Agent-based desktop user experience monitoring works best when it comes from the same vendor as your existing server or data center systems monitoring platform, since all the data can be correlated more easily. It's not a show stopper if they're different platforms, but it could mean more work for you.
The virtual user-based approach
One of the drawbacks of the agent-based approach is that it still uses data based on clicks and system information that happens within the virtual desktop or application. Unless you find an agent-based platform that runs on the endpoint and is aware of the applications in the remote desktop, you could be missing some key data points that have a huge effect on the user experience. That's where the virtual user-based approach comes in.
Virtual user-based monitoring works by running prescribed workflows from an endpoint and watching how long it takes to complete each operation. The software does this automatically, and there is typically one endpoint for each application server, VDI host system, or geographic location. The monitoring software establishes a remote connection to the system, logs in with a typical user account and observes how long it takes to complete the operation. When it's done, the process starts again and compares the information it collects against past samples.

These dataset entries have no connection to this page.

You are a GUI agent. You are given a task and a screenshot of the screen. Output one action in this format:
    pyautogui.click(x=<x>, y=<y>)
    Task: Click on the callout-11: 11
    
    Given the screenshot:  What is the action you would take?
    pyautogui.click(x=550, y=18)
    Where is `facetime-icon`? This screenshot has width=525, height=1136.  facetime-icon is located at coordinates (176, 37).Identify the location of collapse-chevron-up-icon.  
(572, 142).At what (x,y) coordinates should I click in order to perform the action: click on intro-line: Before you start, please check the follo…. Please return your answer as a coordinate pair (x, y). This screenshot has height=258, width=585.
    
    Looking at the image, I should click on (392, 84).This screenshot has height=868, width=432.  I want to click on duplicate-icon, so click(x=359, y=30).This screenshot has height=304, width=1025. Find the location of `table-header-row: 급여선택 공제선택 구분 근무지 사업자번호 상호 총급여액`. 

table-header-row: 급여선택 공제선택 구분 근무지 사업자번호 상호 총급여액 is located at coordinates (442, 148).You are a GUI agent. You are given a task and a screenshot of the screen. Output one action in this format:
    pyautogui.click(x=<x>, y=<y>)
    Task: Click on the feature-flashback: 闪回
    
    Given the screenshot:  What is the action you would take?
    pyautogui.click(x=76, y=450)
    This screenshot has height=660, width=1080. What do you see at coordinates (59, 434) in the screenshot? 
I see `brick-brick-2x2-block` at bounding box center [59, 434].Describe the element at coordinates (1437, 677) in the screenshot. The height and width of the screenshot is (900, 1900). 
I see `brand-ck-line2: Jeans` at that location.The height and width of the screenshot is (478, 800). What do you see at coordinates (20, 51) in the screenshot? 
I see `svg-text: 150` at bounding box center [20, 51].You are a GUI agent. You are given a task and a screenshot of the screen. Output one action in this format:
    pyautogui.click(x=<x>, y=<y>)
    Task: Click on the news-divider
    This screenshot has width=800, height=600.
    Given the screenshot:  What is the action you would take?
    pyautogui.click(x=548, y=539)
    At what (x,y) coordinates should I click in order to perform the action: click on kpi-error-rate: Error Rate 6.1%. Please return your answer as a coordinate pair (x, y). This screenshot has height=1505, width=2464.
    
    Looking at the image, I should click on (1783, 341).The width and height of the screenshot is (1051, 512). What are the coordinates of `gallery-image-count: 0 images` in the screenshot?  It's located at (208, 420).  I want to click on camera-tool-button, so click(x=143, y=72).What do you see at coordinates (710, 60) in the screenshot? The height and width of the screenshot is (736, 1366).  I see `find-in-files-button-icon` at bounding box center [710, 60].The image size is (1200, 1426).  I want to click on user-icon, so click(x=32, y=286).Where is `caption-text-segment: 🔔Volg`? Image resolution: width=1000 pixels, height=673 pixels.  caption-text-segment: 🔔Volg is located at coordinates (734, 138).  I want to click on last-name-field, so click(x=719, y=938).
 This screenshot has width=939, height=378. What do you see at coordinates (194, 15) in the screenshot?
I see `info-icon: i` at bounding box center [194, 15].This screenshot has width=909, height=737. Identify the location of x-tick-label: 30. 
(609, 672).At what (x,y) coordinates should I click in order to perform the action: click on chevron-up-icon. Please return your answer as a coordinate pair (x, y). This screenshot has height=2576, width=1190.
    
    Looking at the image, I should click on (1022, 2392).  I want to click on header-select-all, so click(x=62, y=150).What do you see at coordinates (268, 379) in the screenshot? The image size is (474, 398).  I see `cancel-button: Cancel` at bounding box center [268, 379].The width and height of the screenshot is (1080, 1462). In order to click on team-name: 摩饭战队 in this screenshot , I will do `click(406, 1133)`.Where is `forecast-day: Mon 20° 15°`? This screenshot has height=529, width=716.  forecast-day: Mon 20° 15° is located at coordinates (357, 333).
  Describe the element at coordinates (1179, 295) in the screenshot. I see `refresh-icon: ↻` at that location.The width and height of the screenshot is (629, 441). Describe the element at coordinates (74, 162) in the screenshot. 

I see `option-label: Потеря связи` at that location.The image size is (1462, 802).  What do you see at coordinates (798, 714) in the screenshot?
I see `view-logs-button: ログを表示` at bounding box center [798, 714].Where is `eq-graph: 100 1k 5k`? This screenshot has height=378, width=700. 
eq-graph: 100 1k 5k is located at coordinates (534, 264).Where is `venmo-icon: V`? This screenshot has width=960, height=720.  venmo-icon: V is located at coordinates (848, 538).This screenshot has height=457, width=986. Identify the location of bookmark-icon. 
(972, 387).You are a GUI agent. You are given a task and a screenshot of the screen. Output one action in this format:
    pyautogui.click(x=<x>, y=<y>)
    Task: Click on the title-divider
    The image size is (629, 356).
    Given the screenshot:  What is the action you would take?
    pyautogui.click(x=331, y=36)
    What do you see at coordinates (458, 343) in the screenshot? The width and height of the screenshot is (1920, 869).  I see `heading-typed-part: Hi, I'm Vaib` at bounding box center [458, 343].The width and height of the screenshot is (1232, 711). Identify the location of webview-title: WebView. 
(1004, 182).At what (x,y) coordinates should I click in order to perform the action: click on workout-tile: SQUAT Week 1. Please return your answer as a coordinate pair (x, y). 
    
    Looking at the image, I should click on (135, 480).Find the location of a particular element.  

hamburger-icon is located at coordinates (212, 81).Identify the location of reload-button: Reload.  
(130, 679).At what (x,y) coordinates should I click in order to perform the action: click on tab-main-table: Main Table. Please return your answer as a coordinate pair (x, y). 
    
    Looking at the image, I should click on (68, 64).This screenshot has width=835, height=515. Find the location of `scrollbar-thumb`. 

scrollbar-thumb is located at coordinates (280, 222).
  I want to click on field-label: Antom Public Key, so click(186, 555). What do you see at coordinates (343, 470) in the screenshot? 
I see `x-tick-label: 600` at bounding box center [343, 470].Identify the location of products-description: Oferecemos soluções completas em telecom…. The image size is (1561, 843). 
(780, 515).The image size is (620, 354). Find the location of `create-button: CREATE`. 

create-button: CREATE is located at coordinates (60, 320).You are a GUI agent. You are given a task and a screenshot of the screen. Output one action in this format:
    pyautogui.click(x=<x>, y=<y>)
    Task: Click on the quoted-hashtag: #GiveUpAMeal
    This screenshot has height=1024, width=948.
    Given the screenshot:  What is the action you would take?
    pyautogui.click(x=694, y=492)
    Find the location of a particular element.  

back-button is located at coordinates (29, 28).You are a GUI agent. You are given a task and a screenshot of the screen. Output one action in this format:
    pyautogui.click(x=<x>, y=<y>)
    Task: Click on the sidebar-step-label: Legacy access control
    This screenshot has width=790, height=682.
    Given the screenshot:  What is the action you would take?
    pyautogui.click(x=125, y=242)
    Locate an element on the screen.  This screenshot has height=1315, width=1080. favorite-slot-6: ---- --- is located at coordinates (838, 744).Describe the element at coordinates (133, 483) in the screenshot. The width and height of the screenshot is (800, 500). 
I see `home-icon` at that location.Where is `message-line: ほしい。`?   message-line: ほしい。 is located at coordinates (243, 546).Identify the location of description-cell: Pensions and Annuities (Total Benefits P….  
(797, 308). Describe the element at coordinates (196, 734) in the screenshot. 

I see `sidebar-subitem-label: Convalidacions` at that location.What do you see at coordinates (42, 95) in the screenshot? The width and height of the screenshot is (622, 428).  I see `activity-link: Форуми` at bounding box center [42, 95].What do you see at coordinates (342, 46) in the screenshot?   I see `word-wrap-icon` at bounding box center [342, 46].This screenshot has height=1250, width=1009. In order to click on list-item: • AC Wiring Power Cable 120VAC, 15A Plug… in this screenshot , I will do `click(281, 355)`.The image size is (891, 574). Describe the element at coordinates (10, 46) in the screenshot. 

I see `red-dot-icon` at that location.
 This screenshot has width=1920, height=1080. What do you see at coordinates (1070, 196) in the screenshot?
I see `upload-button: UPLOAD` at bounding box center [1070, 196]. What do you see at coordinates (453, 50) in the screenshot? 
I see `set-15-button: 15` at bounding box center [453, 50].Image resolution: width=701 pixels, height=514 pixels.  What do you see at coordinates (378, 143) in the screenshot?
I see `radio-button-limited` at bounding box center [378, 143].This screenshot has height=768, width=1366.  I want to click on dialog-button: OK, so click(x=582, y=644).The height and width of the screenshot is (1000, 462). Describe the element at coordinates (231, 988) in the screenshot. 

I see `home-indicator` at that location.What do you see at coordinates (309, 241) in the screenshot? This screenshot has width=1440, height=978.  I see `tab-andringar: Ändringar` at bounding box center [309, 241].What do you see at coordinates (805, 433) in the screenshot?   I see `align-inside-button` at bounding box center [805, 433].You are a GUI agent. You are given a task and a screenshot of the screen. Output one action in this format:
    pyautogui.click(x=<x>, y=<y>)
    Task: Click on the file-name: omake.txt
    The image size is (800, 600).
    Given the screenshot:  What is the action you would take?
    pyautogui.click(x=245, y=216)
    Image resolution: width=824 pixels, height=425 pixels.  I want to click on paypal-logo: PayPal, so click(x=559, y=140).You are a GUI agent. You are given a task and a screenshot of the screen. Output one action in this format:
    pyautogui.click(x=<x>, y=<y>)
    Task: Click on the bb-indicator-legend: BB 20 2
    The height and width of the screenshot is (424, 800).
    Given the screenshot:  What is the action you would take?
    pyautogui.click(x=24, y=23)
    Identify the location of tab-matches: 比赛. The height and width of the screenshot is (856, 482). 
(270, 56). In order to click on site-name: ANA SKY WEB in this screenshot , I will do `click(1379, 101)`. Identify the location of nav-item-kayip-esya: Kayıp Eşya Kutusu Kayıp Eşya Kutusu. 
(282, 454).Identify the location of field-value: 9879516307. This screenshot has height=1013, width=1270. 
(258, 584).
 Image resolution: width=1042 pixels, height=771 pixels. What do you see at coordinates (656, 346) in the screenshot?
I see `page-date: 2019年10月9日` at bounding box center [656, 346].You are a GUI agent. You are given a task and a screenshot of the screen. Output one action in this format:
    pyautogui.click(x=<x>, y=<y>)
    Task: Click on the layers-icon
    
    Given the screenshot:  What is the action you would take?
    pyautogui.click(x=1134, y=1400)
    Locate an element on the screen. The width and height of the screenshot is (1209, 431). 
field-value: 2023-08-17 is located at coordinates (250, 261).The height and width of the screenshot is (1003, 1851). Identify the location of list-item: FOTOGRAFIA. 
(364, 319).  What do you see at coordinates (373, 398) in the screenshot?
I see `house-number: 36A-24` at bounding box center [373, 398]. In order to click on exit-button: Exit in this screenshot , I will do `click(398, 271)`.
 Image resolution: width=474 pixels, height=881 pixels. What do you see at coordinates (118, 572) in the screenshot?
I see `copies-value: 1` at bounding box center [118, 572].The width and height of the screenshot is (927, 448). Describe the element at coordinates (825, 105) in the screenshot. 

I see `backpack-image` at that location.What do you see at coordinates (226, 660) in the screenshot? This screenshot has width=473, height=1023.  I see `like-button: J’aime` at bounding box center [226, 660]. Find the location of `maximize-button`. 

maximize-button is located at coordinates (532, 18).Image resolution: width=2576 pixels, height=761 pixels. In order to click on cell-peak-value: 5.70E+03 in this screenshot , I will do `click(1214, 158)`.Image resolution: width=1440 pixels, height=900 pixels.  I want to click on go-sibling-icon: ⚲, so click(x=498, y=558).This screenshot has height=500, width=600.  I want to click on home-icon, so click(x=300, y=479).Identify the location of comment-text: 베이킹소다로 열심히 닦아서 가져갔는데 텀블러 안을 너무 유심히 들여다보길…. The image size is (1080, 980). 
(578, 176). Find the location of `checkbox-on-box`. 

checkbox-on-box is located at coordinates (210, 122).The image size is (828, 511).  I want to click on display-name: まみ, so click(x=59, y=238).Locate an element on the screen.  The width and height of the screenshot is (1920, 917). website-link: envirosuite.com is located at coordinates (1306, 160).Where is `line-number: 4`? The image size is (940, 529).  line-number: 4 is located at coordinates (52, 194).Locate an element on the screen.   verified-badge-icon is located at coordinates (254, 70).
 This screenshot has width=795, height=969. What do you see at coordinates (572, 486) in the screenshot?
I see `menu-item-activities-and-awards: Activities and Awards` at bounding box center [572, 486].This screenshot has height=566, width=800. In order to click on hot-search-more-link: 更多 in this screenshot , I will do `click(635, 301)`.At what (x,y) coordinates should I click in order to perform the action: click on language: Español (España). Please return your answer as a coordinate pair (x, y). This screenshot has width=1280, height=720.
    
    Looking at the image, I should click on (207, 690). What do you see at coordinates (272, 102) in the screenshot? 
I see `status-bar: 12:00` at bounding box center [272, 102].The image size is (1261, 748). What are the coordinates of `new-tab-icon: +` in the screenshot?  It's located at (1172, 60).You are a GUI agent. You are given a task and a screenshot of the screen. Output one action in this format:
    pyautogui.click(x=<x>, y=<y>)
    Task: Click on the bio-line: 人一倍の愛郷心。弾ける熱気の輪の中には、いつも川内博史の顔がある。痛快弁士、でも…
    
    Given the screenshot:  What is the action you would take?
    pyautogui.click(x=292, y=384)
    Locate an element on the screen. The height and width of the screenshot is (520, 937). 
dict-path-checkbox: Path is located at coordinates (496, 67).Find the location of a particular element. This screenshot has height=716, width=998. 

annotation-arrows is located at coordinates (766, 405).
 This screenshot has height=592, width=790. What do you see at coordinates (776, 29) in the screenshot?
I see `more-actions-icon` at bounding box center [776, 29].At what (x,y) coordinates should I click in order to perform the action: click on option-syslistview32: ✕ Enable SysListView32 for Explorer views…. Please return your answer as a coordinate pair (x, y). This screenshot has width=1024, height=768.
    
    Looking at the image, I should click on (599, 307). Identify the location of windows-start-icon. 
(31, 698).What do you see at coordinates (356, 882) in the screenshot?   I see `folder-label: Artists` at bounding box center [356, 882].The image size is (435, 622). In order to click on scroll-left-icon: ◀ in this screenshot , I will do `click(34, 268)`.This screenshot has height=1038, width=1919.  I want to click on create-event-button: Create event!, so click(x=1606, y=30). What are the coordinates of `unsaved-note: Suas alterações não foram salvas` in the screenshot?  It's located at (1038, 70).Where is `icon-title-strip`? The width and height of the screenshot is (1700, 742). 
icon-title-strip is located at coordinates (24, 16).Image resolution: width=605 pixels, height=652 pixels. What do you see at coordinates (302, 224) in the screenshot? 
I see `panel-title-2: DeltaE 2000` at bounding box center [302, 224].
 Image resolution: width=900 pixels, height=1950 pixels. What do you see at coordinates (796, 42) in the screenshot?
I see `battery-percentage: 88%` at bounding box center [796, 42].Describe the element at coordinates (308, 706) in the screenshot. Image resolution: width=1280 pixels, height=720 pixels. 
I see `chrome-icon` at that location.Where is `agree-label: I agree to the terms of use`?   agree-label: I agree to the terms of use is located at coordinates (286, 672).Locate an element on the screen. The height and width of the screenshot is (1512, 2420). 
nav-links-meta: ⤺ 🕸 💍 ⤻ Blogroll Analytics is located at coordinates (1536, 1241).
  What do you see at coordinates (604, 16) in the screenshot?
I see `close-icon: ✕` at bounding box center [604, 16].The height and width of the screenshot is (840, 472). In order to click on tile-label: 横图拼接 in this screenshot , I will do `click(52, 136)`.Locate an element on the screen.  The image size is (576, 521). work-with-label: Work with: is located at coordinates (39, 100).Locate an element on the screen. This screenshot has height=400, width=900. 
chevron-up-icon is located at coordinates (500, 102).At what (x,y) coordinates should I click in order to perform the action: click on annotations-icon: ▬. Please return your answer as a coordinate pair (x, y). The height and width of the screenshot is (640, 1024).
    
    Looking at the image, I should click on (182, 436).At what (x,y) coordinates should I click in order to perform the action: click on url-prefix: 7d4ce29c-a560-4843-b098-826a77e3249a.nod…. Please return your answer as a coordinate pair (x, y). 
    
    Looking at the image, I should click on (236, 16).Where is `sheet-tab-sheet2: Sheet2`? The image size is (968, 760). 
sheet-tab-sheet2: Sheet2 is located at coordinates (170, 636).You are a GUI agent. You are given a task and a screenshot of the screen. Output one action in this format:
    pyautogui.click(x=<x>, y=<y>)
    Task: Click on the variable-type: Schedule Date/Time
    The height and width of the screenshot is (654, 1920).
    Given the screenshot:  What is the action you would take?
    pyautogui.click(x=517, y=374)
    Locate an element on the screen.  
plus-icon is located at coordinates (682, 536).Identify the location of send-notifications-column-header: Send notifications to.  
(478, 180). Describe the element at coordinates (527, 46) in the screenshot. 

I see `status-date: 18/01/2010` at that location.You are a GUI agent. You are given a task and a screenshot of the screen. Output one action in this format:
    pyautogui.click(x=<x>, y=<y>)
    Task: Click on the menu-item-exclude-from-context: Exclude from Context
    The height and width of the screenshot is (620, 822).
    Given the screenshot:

Armed with this information, you can see how the user experience changes throughout the day and even predict when UX issues might occur. This type of virtual desktop user experience monitoring measures behavior through a remote connection, so you can also identify problems that might be caused by latency or other external factors affecting the communication between the client and the data center. Over time, you can use this information to identify trends and predict future problems.
Boiling it down
The agent-based approach provides insight into the specific users who are having problems, when they're having the problem, but this is typically limited to in-guest operations. These tools are amazingly perceptive at operations for a variety of apps, even going so far as to identify things such as overloaded graphics processing. Still, they often ignore the possibility of external influences on the remote connection itself.
Virtual user-based platforms give a system-wide view of the real-world user experience, so you can pinpoint whether the problem is specific to the user, network connection or a certain application. While you may not get the low-level information that you can get with an agent-based approach, you can certainly get that data from your overall systems monitoring platform.
Both approaches to desktop user experience monitoring have their merits, and in a perfect world, organizations would probably use one of each. If you must choose one, look at where you have gaps in your UX coverage today and start there. Your users will thank you.